Comprehensive validation of cardiovascular magnetic resonance techniques for the assessment of myocardial extracellular volume.
01 May 2013-Circulation-cardiovascular Imaging (LIPPINCOTT WILLIAMS & WILKINS)-Vol. 6, Iss: 3, pp 373-383
TL;DR: DynEq-CMR–derived ECV shows a good correlation with histological collagen volume fraction throughout the whole heart, and varied significantly according to contrast dose, myocardial region, and sex.

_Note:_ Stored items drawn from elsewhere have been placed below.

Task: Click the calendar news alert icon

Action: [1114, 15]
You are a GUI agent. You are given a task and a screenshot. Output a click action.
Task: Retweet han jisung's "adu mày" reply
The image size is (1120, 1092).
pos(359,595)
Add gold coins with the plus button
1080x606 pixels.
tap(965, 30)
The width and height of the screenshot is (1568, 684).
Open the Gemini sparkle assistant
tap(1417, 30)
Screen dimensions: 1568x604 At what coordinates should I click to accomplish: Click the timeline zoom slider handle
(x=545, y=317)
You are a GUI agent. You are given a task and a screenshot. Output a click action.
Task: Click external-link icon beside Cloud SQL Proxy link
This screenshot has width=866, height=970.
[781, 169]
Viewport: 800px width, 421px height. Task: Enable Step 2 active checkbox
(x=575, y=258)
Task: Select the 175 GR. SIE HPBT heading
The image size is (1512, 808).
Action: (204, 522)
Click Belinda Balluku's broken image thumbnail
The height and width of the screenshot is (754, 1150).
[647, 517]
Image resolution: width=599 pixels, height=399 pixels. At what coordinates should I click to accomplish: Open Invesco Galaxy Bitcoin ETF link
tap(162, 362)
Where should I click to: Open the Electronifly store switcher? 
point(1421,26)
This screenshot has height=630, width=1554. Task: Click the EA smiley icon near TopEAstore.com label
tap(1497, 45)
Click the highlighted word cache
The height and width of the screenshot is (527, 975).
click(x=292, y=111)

Abstract: Background— Extracellular matrix expansion is a key element of ventricular remodeling and a potential therapeutic target. Cardiovascular magnetic resonance (CMR) T1-mapping techniques are increasingly used to evaluate myocardial extracellular volume (ECV); however, the most widely applied methods are without histological validation. Our aim was to perform comprehensive validation of (1) dynamic-equilibrium CMR (DynEq-CMR), where ECV is quantified using hematocrit-adjusted myocardial and blood T1 values measured before and after gadolinium bolus; and (2) isolated measurement of myocardial T1, used as an ECV surrogate.
Methods and Results— Whole-heart histological validation was performed using 96 tissue samples, analyzed for picrosirius red collagen volume fraction, obtained from each of 16 segments of the explanted hearts of 6 patients undergoing heart transplantation who had prospectively undergone CMR before transplantation (median interval between CMR and transplantation, 29 days). DynEq-CMR–derived ECV was calculated from T1 measurements made using a modified Look-Locker inversion recovery sequence before and 10 and 15 minutes post contrast. In addition, ECV was measured 2 to 20 minutes post contrast in 30 healthy volunteers. There was a strong linear relationship between DynEq-CMR–derived ECV and histological collagen volume fraction ( P <0.001; within-subject: r =0.745; P <0.001; r 2=0.555 and between-subject: r =0.945; P <0.01; r 2=0.893; for ECV calculated using 15-minute postcontrast T1). Correlation was maintained throughout the entire heart. Isolated postcontrast T1 measurement showed significant within-subject correlation with histological collagen volume fraction ( r =−0.741; P <0.001; r 2=0.550 for 15-minute postcontrast T1), but between-subject correlations were not significant. DynEq-CMR–derived ECV varied significantly according to contrast dose, myocardial region, and sex.
Conclusions— DynEq-CMR–derived ECV shows a good correlation with histological collagen volume fraction throughout the whole heart. Isolated postcontrast T1 measurement is insufficient for ECV assessment.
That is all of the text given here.